Judul : Pengantar Akuntansi Ijarah
link : Pengantar Akuntansi Ijarah
Pengantar Akuntansi Ijarah
Pengantar Akuntansi Ijarah - Ijarah adalah akad sewa-menyewa antara pemilik ma’jur (obyek sewa) dan musta’jir (penyewa) untuk mendapatkan imbalan atas obyek sewa yang disewakannya. Ijarah muntahiyah bittamlik adalah akad sewamenyewa antara pemilik obyek sewa dan penyewa untuk mendapatkan imbalan atas obyek sewa yang disewakannya dengan “opsi perpindahan hak milik” obyek sewa pada saat tertentu sesuai dengan akad sewa.

# [PERMINTAAN]
Kutip dari teks tentang akuntansi ijarah bagian yang dimulai dengan "Judul : Pengantar" dan berakhir pada "dengan akad sewa.", tanpa mengubah satu kata pun.

# [DATA YANG DIBERIKAN]

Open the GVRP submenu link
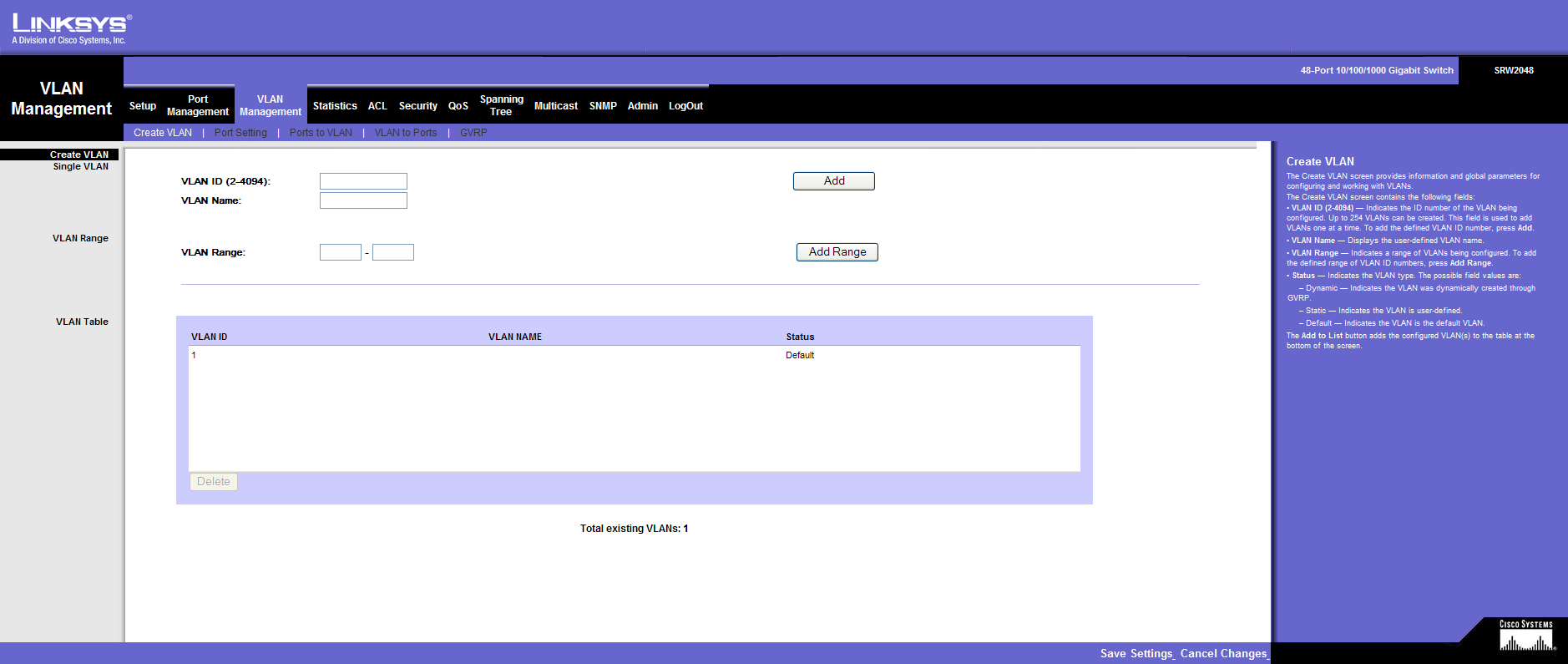The image size is (1568, 664). click(x=473, y=133)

# [JAWABAN TUGAS]
Judul : Pengantar Akuntansi Ijarah
link : Pengantar Akuntansi Ijarah
Pengantar Akuntansi Ijarah
Pengantar Akuntansi Ijarah - Ijarah adalah akad sewa-menyewa antara pemilik ma’jur (obyek sewa) dan musta’jir (penyewa) untuk mendapatkan imbalan atas obyek sewa yang disewakannya. Ijarah muntahiyah bittamlik adalah akad sewamenyewa antara pemilik obyek sewa dan penyewa untuk mendapatkan imbalan atas obyek sewa yang disewakannya dengan “opsi perpindahan hak milik” obyek sewa pada saat tertentu sesuai dengan akad sewa.